[Element and text location data]
○ ○ ○
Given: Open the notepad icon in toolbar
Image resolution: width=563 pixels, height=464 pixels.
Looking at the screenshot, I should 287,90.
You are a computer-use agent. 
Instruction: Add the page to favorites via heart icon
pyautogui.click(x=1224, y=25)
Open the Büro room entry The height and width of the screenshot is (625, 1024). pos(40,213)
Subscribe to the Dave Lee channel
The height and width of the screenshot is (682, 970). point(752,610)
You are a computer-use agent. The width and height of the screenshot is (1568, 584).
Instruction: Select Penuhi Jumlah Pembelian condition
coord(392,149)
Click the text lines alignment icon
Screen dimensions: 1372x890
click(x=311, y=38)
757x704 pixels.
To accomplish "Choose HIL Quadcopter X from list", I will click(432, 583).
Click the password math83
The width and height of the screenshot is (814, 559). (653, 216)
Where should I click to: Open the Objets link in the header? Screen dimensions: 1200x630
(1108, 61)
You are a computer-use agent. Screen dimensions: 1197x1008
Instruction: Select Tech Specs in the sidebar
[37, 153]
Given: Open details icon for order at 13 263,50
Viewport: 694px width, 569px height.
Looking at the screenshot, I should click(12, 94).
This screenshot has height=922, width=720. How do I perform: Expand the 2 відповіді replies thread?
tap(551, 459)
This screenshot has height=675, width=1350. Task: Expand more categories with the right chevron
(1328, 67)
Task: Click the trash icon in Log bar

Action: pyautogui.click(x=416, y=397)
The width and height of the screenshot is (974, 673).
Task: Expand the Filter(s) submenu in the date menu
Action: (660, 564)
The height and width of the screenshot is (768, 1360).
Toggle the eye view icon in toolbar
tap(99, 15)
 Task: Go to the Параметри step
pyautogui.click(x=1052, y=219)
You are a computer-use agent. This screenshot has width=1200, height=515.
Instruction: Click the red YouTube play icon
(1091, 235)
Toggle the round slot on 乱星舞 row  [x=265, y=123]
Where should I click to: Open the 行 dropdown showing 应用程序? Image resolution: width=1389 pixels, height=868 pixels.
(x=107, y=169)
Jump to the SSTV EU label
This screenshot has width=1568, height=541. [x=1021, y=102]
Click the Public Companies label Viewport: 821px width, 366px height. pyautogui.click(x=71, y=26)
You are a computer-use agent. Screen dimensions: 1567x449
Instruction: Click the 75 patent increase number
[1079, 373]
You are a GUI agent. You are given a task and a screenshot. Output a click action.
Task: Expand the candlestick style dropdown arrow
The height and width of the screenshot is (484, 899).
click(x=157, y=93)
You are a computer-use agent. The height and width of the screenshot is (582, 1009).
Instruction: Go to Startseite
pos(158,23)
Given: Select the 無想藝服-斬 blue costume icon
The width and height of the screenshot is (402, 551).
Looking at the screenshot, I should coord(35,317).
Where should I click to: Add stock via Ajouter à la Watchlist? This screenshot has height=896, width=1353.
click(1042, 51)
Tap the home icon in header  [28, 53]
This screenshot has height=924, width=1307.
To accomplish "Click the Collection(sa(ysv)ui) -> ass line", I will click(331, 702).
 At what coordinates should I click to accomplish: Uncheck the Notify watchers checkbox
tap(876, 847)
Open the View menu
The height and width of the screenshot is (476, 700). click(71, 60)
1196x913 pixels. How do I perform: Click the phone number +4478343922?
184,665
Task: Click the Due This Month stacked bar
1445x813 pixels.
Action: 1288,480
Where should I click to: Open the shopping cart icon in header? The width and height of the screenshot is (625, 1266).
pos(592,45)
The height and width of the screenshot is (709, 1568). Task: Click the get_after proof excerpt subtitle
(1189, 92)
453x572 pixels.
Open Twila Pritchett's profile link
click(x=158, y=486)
○ ○ ○
Reproduce all of the lines above verbatim, with no changes.

Given: Open the notepad icon in toolbar
Image resolution: width=563 pixels, height=464 pixels.
Looking at the screenshot, I should 287,90.
You are a computer-use agent. 
Instruction: Add the page to favorites via heart icon
pyautogui.click(x=1224, y=25)
Open the Büro room entry The height and width of the screenshot is (625, 1024). pos(40,213)
Subscribe to the Dave Lee channel
The height and width of the screenshot is (682, 970). point(752,610)
You are a computer-use agent. The width and height of the screenshot is (1568, 584).
Instruction: Select Penuhi Jumlah Pembelian condition
coord(392,149)
Click the text lines alignment icon
Screen dimensions: 1372x890
click(x=311, y=38)
757x704 pixels.
To accomplish "Choose HIL Quadcopter X from list", I will click(432, 583).
Click the password math83
The width and height of the screenshot is (814, 559). (653, 216)
Where should I click to: Open the Objets link in the header? Screen dimensions: 1200x630
(1108, 61)
You are a computer-use agent. Screen dimensions: 1197x1008
Instruction: Select Tech Specs in the sidebar
[37, 153]
Given: Open details icon for order at 13 263,50
Viewport: 694px width, 569px height.
Looking at the screenshot, I should click(12, 94).
This screenshot has height=922, width=720. How do I perform: Expand the 2 відповіді replies thread?
tap(551, 459)
This screenshot has height=675, width=1350. Task: Expand more categories with the right chevron
(1328, 67)
Task: Click the trash icon in Log bar

Action: pyautogui.click(x=416, y=397)
The width and height of the screenshot is (974, 673).
Task: Expand the Filter(s) submenu in the date menu
Action: (660, 564)
The height and width of the screenshot is (768, 1360).
Toggle the eye view icon in toolbar
tap(99, 15)
 Task: Go to the Параметри step
pyautogui.click(x=1052, y=219)
You are a computer-use agent. This screenshot has width=1200, height=515.
Instruction: Click the red YouTube play icon
(1091, 235)
Toggle the round slot on 乱星舞 row  [x=265, y=123]
Where should I click to: Open the 行 dropdown showing 应用程序? Image resolution: width=1389 pixels, height=868 pixels.
(x=107, y=169)
Jump to the SSTV EU label
This screenshot has width=1568, height=541. [x=1021, y=102]
Click the Public Companies label Viewport: 821px width, 366px height. pyautogui.click(x=71, y=26)
You are a computer-use agent. Screen dimensions: 1567x449
Instruction: Click the 75 patent increase number
[1079, 373]
You are a GUI agent. You are given a task and a screenshot. Output a click action.
Task: Expand the candlestick style dropdown arrow
The height and width of the screenshot is (484, 899).
click(x=157, y=93)
You are a computer-use agent. The height and width of the screenshot is (582, 1009).
Instruction: Go to Startseite
pos(158,23)
Given: Select the 無想藝服-斬 blue costume icon
The width and height of the screenshot is (402, 551).
Looking at the screenshot, I should coord(35,317).
Where should I click to: Add stock via Ajouter à la Watchlist? This screenshot has height=896, width=1353.
click(1042, 51)
Tap the home icon in header  [28, 53]
This screenshot has height=924, width=1307.
To accomplish "Click the Collection(sa(ysv)ui) -> ass line", I will click(331, 702).
 At what coordinates should I click to accomplish: Uncheck the Notify watchers checkbox
tap(876, 847)
Open the View menu
The height and width of the screenshot is (476, 700). click(71, 60)
1196x913 pixels. How do I perform: Click the phone number +4478343922?
184,665
Task: Click the Due This Month stacked bar
1445x813 pixels.
Action: 1288,480
Where should I click to: Open the shopping cart icon in header? The width and height of the screenshot is (625, 1266).
pos(592,45)
The height and width of the screenshot is (709, 1568). Task: Click the get_after proof excerpt subtitle
(1189, 92)
453x572 pixels.
Open Twila Pritchett's profile link
click(x=158, y=486)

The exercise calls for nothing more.